What follows is a set of records; repeat all of them exactly.

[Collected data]
================================
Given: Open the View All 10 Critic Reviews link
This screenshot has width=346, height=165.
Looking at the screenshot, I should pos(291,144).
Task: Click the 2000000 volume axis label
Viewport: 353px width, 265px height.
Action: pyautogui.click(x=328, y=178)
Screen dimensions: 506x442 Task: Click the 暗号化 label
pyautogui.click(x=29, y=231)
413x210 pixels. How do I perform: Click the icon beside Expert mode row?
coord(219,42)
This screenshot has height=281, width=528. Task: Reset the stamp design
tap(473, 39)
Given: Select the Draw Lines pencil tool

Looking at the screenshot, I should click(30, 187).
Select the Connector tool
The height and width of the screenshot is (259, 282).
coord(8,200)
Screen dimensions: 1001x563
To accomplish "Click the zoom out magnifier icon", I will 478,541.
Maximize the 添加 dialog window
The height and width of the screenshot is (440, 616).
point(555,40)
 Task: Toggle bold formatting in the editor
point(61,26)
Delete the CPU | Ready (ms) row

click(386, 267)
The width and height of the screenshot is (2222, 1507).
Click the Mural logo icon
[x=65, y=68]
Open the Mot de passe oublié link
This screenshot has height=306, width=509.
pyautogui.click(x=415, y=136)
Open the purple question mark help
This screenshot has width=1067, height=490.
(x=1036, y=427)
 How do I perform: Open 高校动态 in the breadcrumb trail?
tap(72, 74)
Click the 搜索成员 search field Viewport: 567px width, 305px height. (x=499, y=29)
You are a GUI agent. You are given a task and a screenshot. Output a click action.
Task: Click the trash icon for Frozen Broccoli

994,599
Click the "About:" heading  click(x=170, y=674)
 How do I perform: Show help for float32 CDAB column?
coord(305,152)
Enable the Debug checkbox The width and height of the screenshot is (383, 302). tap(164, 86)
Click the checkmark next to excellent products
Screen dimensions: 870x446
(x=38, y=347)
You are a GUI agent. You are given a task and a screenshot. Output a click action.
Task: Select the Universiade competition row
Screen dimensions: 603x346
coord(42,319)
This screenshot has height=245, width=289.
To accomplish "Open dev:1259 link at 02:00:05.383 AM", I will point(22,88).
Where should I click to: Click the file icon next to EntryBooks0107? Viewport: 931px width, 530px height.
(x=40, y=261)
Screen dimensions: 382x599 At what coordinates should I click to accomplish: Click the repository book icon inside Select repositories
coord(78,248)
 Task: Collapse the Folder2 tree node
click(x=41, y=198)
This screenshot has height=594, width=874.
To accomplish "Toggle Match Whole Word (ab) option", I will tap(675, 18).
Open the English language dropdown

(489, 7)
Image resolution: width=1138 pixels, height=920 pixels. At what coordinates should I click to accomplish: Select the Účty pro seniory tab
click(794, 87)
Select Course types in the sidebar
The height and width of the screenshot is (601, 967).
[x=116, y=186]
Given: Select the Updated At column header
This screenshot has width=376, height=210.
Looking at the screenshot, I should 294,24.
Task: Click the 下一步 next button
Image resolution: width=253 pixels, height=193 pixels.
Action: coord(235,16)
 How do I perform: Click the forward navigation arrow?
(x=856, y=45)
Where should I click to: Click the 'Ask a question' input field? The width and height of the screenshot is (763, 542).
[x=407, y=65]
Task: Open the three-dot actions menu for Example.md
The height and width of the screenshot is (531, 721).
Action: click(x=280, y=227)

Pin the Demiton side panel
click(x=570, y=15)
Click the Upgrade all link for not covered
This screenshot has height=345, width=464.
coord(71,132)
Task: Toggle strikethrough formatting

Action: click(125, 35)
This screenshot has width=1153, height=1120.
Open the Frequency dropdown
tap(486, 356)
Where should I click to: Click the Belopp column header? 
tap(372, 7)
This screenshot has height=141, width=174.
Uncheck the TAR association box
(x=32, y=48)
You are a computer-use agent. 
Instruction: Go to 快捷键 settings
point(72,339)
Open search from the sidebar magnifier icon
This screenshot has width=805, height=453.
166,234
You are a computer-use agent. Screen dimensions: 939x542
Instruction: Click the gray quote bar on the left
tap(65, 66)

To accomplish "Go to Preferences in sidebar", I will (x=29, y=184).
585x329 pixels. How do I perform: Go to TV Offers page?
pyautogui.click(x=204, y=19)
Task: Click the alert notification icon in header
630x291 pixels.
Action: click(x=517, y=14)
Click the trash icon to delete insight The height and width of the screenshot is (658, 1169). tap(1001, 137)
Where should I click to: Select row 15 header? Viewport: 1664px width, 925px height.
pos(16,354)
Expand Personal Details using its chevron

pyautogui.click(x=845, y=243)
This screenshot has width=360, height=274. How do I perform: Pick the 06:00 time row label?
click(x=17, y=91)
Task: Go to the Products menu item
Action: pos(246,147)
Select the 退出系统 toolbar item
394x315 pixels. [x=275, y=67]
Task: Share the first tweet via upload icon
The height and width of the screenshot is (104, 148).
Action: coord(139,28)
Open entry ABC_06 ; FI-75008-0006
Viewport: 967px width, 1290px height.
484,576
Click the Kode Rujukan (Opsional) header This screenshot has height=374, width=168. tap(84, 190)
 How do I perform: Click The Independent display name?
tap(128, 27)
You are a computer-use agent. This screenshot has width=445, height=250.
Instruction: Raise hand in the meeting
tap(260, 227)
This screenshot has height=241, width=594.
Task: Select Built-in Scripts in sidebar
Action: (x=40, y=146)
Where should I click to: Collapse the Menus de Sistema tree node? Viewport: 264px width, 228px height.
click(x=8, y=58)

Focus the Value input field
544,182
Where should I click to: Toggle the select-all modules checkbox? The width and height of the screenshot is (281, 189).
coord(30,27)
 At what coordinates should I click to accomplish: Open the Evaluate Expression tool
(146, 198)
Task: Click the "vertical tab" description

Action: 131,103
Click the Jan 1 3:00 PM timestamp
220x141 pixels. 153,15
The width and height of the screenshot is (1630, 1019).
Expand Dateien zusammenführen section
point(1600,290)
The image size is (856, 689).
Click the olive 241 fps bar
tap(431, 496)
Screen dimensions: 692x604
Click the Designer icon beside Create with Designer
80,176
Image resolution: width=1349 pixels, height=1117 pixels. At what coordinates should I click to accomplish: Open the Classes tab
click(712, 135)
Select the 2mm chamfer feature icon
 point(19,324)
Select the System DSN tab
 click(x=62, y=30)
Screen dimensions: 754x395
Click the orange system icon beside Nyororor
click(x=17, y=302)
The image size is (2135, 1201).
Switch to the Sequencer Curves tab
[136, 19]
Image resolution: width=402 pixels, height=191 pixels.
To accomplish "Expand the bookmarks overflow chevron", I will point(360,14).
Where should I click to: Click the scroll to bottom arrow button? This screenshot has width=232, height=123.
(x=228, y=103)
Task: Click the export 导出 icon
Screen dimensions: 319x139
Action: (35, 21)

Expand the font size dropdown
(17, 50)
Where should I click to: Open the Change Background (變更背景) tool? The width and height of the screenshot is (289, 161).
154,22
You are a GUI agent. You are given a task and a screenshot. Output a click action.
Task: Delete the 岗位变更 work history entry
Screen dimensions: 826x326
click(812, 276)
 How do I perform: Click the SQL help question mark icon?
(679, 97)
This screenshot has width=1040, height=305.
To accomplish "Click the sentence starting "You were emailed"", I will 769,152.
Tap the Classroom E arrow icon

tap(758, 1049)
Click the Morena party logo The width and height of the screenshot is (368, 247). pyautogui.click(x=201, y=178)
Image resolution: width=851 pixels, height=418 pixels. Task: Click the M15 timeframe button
================================
_RESPONSE TO THE EXERCISE_
Given: Open the View All 10 Critic Reviews link
This screenshot has width=346, height=165.
Looking at the screenshot, I should pos(291,144).
Task: Click the 2000000 volume axis label
Viewport: 353px width, 265px height.
Action: pyautogui.click(x=328, y=178)
Screen dimensions: 506x442 Task: Click the 暗号化 label
pyautogui.click(x=29, y=231)
413x210 pixels. How do I perform: Click the icon beside Expert mode row?
coord(219,42)
This screenshot has height=281, width=528. Task: Reset the stamp design
tap(473, 39)
Given: Select the Draw Lines pencil tool

Looking at the screenshot, I should click(30, 187).
Select the Connector tool
The height and width of the screenshot is (259, 282).
coord(8,200)
Screen dimensions: 1001x563
To accomplish "Click the zoom out magnifier icon", I will 478,541.
Maximize the 添加 dialog window
The height and width of the screenshot is (440, 616).
point(555,40)
 Task: Toggle bold formatting in the editor
point(61,26)
Delete the CPU | Ready (ms) row

click(386, 267)
The width and height of the screenshot is (2222, 1507).
Click the Mural logo icon
[x=65, y=68]
Open the Mot de passe oublié link
This screenshot has height=306, width=509.
pyautogui.click(x=415, y=136)
Open the purple question mark help
This screenshot has width=1067, height=490.
(x=1036, y=427)
 How do I perform: Open 高校动态 in the breadcrumb trail?
tap(72, 74)
Click the 搜索成员 search field Viewport: 567px width, 305px height. (x=499, y=29)
You are a GUI agent. You are given a task and a screenshot. Output a click action.
Task: Click the trash icon for Frozen Broccoli

994,599
Click the "About:" heading  click(x=170, y=674)
 How do I perform: Show help for float32 CDAB column?
coord(305,152)
Enable the Debug checkbox The width and height of the screenshot is (383, 302). tap(164, 86)
Click the checkmark next to excellent products
Screen dimensions: 870x446
(x=38, y=347)
You are a GUI agent. You are given a task and a screenshot. Output a click action.
Task: Select the Universiade competition row
Screen dimensions: 603x346
coord(42,319)
This screenshot has height=245, width=289.
To accomplish "Open dev:1259 link at 02:00:05.383 AM", I will point(22,88).
Where should I click to: Click the file icon next to EntryBooks0107? Viewport: 931px width, 530px height.
(x=40, y=261)
Screen dimensions: 382x599 At what coordinates should I click to accomplish: Click the repository book icon inside Select repositories
coord(78,248)
 Task: Collapse the Folder2 tree node
click(x=41, y=198)
This screenshot has height=594, width=874.
To accomplish "Toggle Match Whole Word (ab) option", I will tap(675, 18).
Open the English language dropdown

(489, 7)
Image resolution: width=1138 pixels, height=920 pixels. At what coordinates should I click to accomplish: Select the Účty pro seniory tab
click(794, 87)
Select Course types in the sidebar
The height and width of the screenshot is (601, 967).
[x=116, y=186]
Given: Select the Updated At column header
This screenshot has width=376, height=210.
Looking at the screenshot, I should 294,24.
Task: Click the 下一步 next button
Image resolution: width=253 pixels, height=193 pixels.
Action: coord(235,16)
 How do I perform: Click the forward navigation arrow?
(x=856, y=45)
Where should I click to: Click the 'Ask a question' input field? The width and height of the screenshot is (763, 542).
[x=407, y=65]
Task: Open the three-dot actions menu for Example.md
The height and width of the screenshot is (531, 721).
Action: click(x=280, y=227)

Pin the Demiton side panel
click(x=570, y=15)
Click the Upgrade all link for not covered
This screenshot has height=345, width=464.
coord(71,132)
Task: Toggle strikethrough formatting

Action: click(125, 35)
This screenshot has width=1153, height=1120.
Open the Frequency dropdown
tap(486, 356)
Where should I click to: Click the Belopp column header? 
tap(372, 7)
This screenshot has height=141, width=174.
Uncheck the TAR association box
(x=32, y=48)
You are a computer-use agent. 
Instruction: Go to 快捷键 settings
point(72,339)
Open search from the sidebar magnifier icon
This screenshot has width=805, height=453.
166,234
You are a computer-use agent. Screen dimensions: 939x542
Instruction: Click the gray quote bar on the left
tap(65, 66)

To accomplish "Go to Preferences in sidebar", I will (x=29, y=184).
585x329 pixels. How do I perform: Go to TV Offers page?
pyautogui.click(x=204, y=19)
Task: Click the alert notification icon in header
630x291 pixels.
Action: click(x=517, y=14)
Click the trash icon to delete insight The height and width of the screenshot is (658, 1169). tap(1001, 137)
Where should I click to: Select row 15 header? Viewport: 1664px width, 925px height.
pos(16,354)
Expand Personal Details using its chevron

pyautogui.click(x=845, y=243)
This screenshot has width=360, height=274. How do I perform: Pick the 06:00 time row label?
click(x=17, y=91)
Task: Go to the Products menu item
Action: pos(246,147)
Select the 退出系统 toolbar item
394x315 pixels. [x=275, y=67]
Task: Share the first tweet via upload icon
The height and width of the screenshot is (104, 148).
Action: coord(139,28)
Open entry ABC_06 ; FI-75008-0006
Viewport: 967px width, 1290px height.
484,576
Click the Kode Rujukan (Opsional) header This screenshot has height=374, width=168. tap(84, 190)
 How do I perform: Click The Independent display name?
tap(128, 27)
You are a computer-use agent. This screenshot has width=445, height=250.
Instruction: Raise hand in the meeting
tap(260, 227)
This screenshot has height=241, width=594.
Task: Select Built-in Scripts in sidebar
Action: (x=40, y=146)
Where should I click to: Collapse the Menus de Sistema tree node? Viewport: 264px width, 228px height.
click(x=8, y=58)

Focus the Value input field
544,182
Where should I click to: Toggle the select-all modules checkbox? The width and height of the screenshot is (281, 189).
coord(30,27)
 At what coordinates should I click to accomplish: Open the Evaluate Expression tool
(146, 198)
Task: Click the "vertical tab" description

Action: 131,103
Click the Jan 1 3:00 PM timestamp
220x141 pixels. 153,15
The width and height of the screenshot is (1630, 1019).
Expand Dateien zusammenführen section
point(1600,290)
The image size is (856, 689).
Click the olive 241 fps bar
tap(431, 496)
Screen dimensions: 692x604
Click the Designer icon beside Create with Designer
80,176
Image resolution: width=1349 pixels, height=1117 pixels. At what coordinates should I click to accomplish: Open the Classes tab
click(712, 135)
Select the 2mm chamfer feature icon
 point(19,324)
Select the System DSN tab
 click(x=62, y=30)
Screen dimensions: 754x395
Click the orange system icon beside Nyororor
click(x=17, y=302)
The image size is (2135, 1201).
Switch to the Sequencer Curves tab
[136, 19]
Image resolution: width=402 pixels, height=191 pixels.
To accomplish "Expand the bookmarks overflow chevron", I will point(360,14).
Where should I click to: Click the scroll to bottom arrow button? This screenshot has width=232, height=123.
(x=228, y=103)
Task: Click the export 导出 icon
Screen dimensions: 319x139
Action: (35, 21)

Expand the font size dropdown
(17, 50)
Where should I click to: Open the Change Background (變更背景) tool? The width and height of the screenshot is (289, 161).
154,22
You are a GUI agent. You are given a task and a screenshot. Output a click action.
Task: Delete the 岗位变更 work history entry
Screen dimensions: 826x326
click(812, 276)
 How do I perform: Click the SQL help question mark icon?
(679, 97)
This screenshot has width=1040, height=305.
To accomplish "Click the sentence starting "You were emailed"", I will 769,152.
Tap the Classroom E arrow icon

tap(758, 1049)
Click the Morena party logo The width and height of the screenshot is (368, 247). pyautogui.click(x=201, y=178)
Image resolution: width=851 pixels, height=418 pixels. Task: Click the M15 timeframe button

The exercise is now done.